En el inacabable repertorio de formas y simbolismos que encontramos
en el arte de todo el mundo, la máscara ocupa un lugar preferente y muy
destacado, no sólo por la originalidad y perfección de sus creaciones,
sino también por las implicaciones anímicas que la máscara transmite,
por el misterio oculto que de ellas emana. La máscara nos mira al
mirarla, nos escruta con mayor atención que nosotros a ella, y, con su
sola presencia, puede llevarnos a un más allá de misterio insospechado
en el que se acaban los convencionalismos. Nos invita a la
transformación, a alcanzar algo que se encuentra por encima o por
debajo de “lo razonable”, de lo habitualmente establecido. De alguna
forma, la máscara presupone la posibilidad de cambio que en todo ser
humano se manifiesta alguna vez con más o menos vehemencia, con más o
menos urgencia.
---+---
■ **Lo que se pide**:
1/ En el texto sobre la máscara, ¿qué verbos conjugados tienen como sujeto a la máscara? Escríbelos todos.
2/ Extrae sin cambios del texto sobre la máscara el trozo que empieza en "En el inacabable" y termina en "menos urgencia.", ambos incluidos.
3/ Según el texto sobre la máscara, ¿qué lugar ocupa la máscara en el arte de todo el mundo?
El listado no tiene nada que ver con esto.

■ **Datos proporcionados**:
---+---
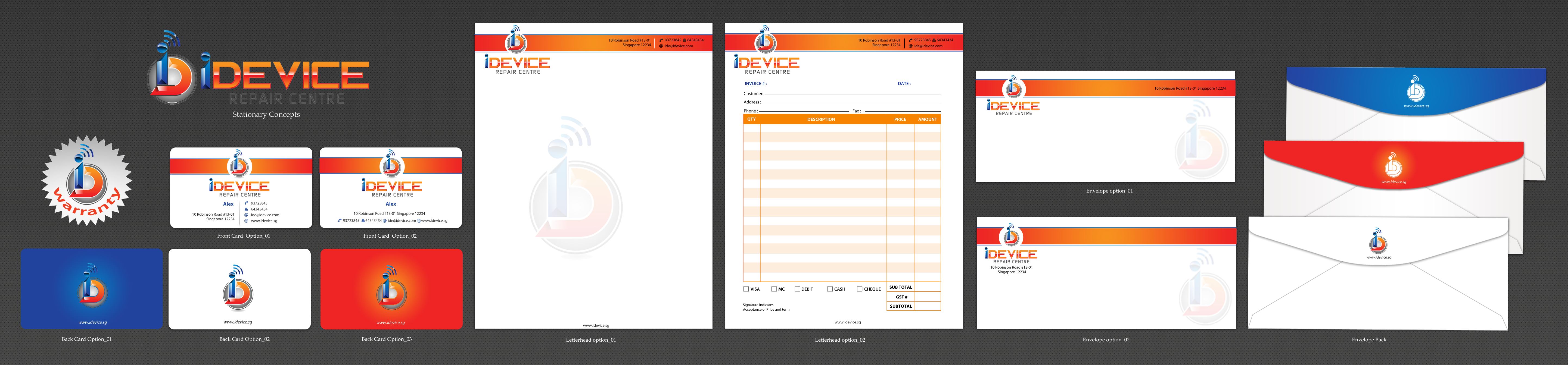The image size is (1568, 365).
Task: Check the DEBIT payment checkbox
Action: (797, 289)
---+---
■ **Las respuestas**:
1/ ocupa, transmite, mira, escruta, puede, invita, presupone

2/
En el inacabable repertorio de formas y simbolismos que encontramos
en el arte de todo el mundo, la máscara ocupa un lugar preferente y muy
destacado, no sólo por la originalidad y perfección de sus creaciones,
sino también por las implicaciones anímicas que la máscara transmite,
por el misterio oculto que de ellas emana. La máscara nos mira al
mirarla, nos escruta con mayor atención que nosotros a ella, y, con su
sola presencia, puede llevarnos a un más allá de misterio insospechado
en el que se acaban los convencionalismos. Nos invita a la
transformación, a alcanzar algo que se encuentra por encima o por
debajo de “lo razonable”, de lo habitualmente establecido. De alguna
forma, la máscara presupone la posibilidad de cambio que en todo ser
humano se manifiesta alguna vez con más o menos vehemencia, con más o
menos urgencia.

3/ Un lugar preferente y muy destacado.